Однако Сен-Жюст, пробежав текст глазами, положил ему руку на плечо. «Нет, нет… пожалуйста, подождите меня. Я скоро вернусь. Мне доставило бы большое удовольствие заполнить приятной беседой с вами паузу посреди ежедневных забот и хлопот».
Форстер остался один. Подошел к окну, затянутому длинным линялым тюлем, подобранным по бокам. Отсюда хорошо было видно Сену, Понт Насьональ и набережную Орсей на другом берегу реки. Где-то слева был Сен-Жермен-де-Пре, но он не мог уже различить церковь, разве что догадывался — вон там, должно быть, ее башня. Поднявшийся туман окутал Париж молочным покрывалом. Не дай бог, еще сгустится, подумал Форстер. К туману он был особенно чувствителен, а по легкомыслию своему не стал надевать верхнее платье ради нескольких шагов от дома до павильона Флоры.
Воспоминания по-прежнему больно ранили его. Всего труднее было, когда они являлись внезапно, как молния. По ночам
Тереза. Гостиница «Медведь»… Однажды, на другое утро после возвращения их с Губером из Мотье, ему показалось, что она поровну делит между ними если не любовь, то свою заботу. Он хорошо ее знал. Ведь их брак длился восемь лет, и хотя последний год после бегства Терезы в Страсбург не в счет, зато вдвойне можно посчитать счастливые годы в Вильне, когда они еще были совсем одни. Она не из тех женщин, что быстро принимают решения. И ее воспитание, и особенно натура предполагали скорее, что она будет стремиться сохранить все как есть, не отказывая себе, разумеется, в некоторых отступлениях.
Сколько раз он ей говорил: так не годится. Корабль не может одновременно плыть к собственному причалу и в открытое море. Когда-то нужно решиться бросить якорь или поднять паруса.

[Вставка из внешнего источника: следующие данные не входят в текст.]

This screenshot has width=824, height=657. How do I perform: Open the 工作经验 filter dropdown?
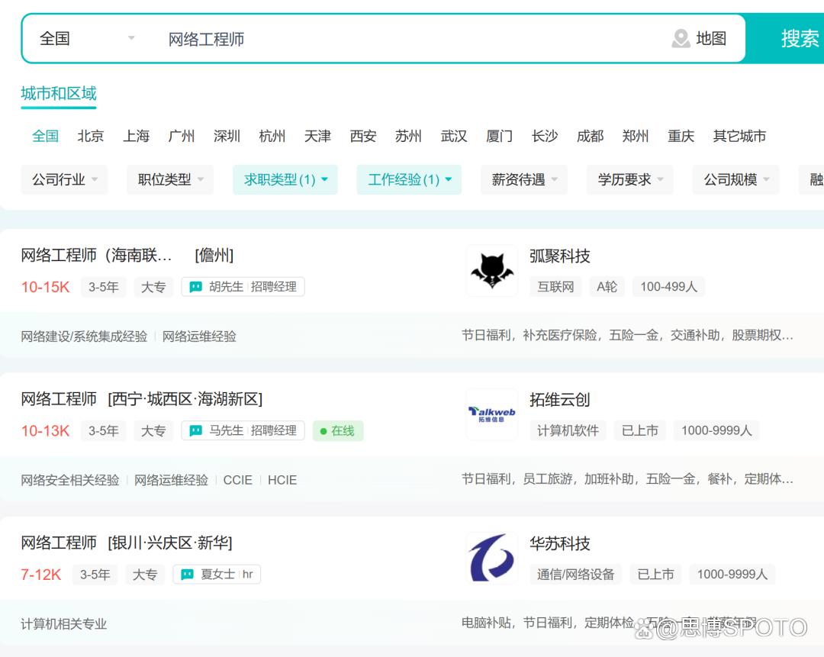pos(409,179)
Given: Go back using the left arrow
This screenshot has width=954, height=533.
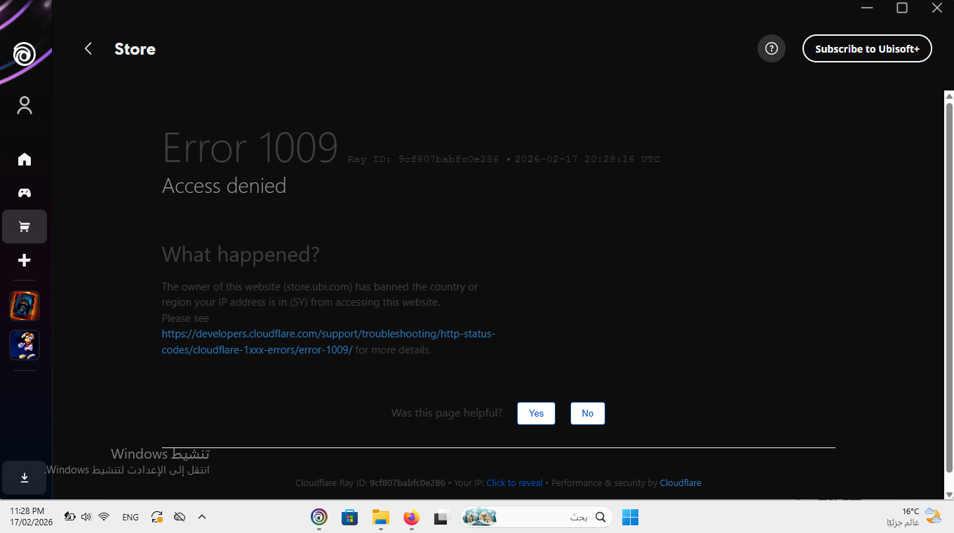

В Травере настоящей пыткой были ночи, койка его превратилась в лобное место. Ружмон заказал для них четыре комнаты, две — для Терезы и детей на втором этаже, и по одной — для него и Губера на первом. И вот стоило завыть ветру за окном, заскрипеть половице, как он вскакивал в страхе. Он доходил до безумия, представляя себе, как Губер только и дожидается, пока он заснет, чтобы испытанным еще в Невшателе способом проникнуть к Терезе. Ему самому страстно хотелось к ней. Так он и лежал часами без сна, ворочаясь и мучаясь, а по утрам был совершенно разбит.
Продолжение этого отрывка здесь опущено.